— start Data in this exercise —
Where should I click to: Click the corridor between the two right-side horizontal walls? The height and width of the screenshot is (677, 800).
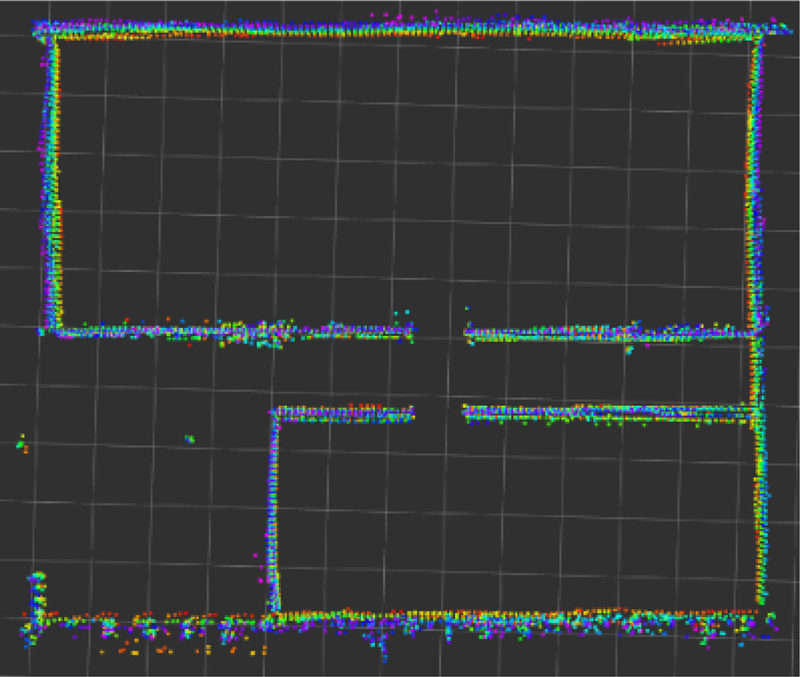pos(610,372)
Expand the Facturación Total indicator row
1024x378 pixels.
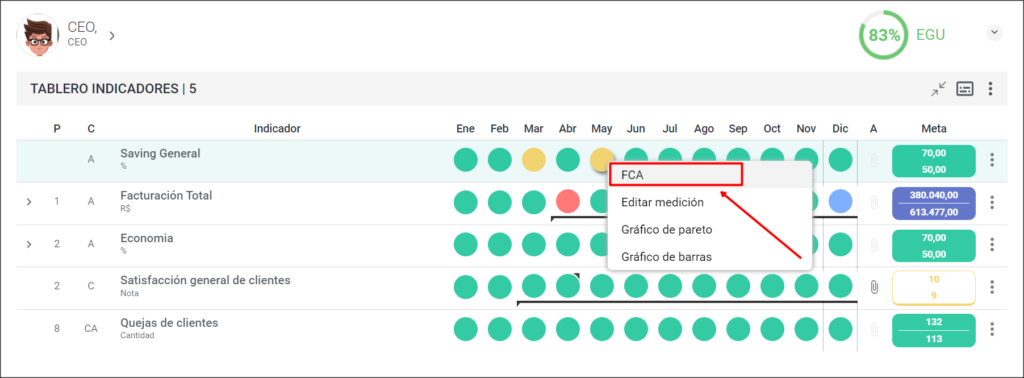click(x=29, y=202)
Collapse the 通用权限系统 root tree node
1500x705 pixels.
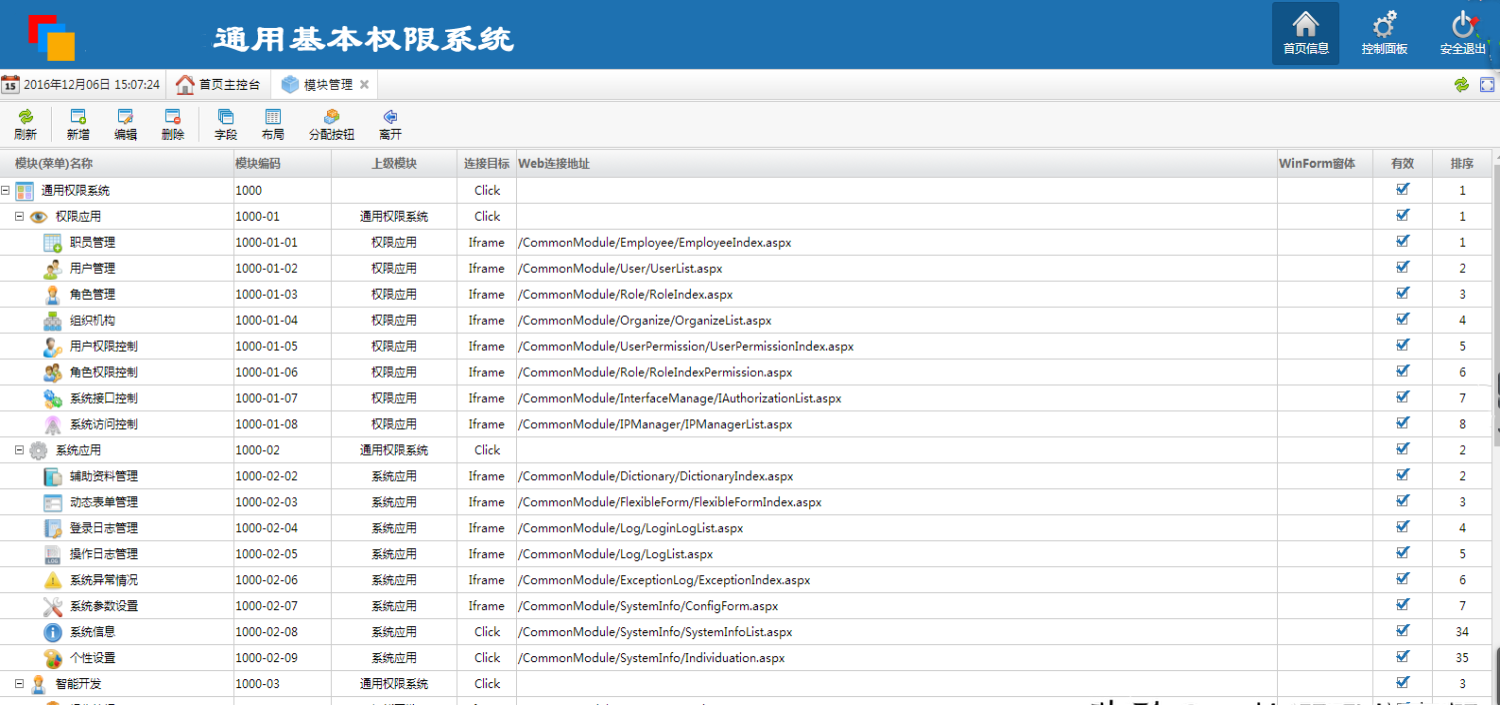6,190

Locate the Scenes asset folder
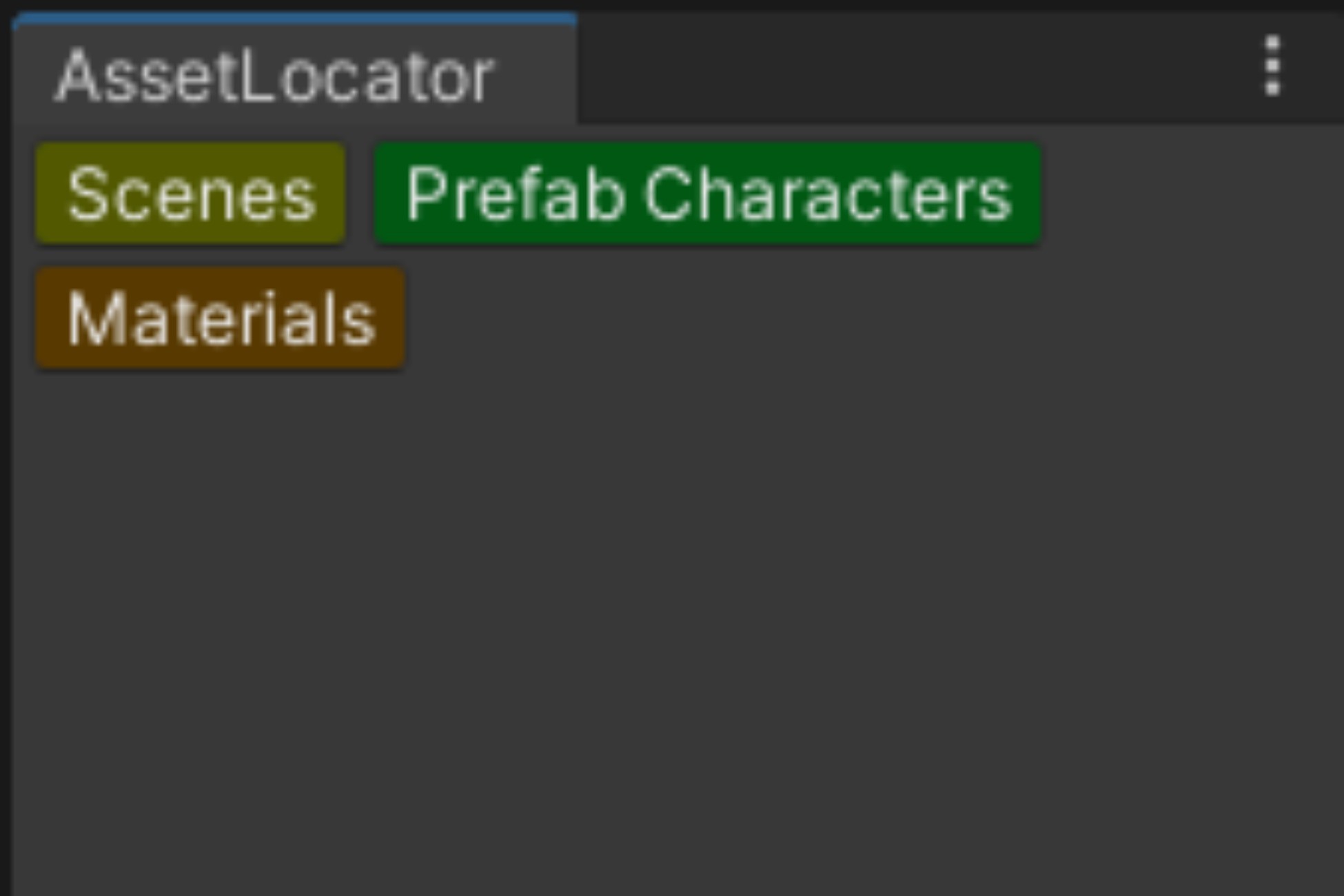point(191,194)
— end Data in this exercise —
Task goal -
Format all the rows above as a Markdown table with columns "No." and "Text," one table row per line, skipping blank lines. Leave the pictures out of the answer.

Worked answer -
| No. | Text |
|---|---|
| 1 | Where should I click to: Click the corridor between the two right-side horizontal walls? The height and width of the screenshot is (677, 800). |
| 2 | pos(610,372) |
| 3 | Expand the Facturación Total indicator row |
| 4 | 1024x378 pixels. |
| 5 | click(x=29, y=202) |
| 6 | Collapse the 通用权限系统 root tree node |
| 7 | 1500x705 pixels. |
| 8 | 6,190 |
| 9 | Locate the Scenes asset folder |
| 10 | point(191,194) |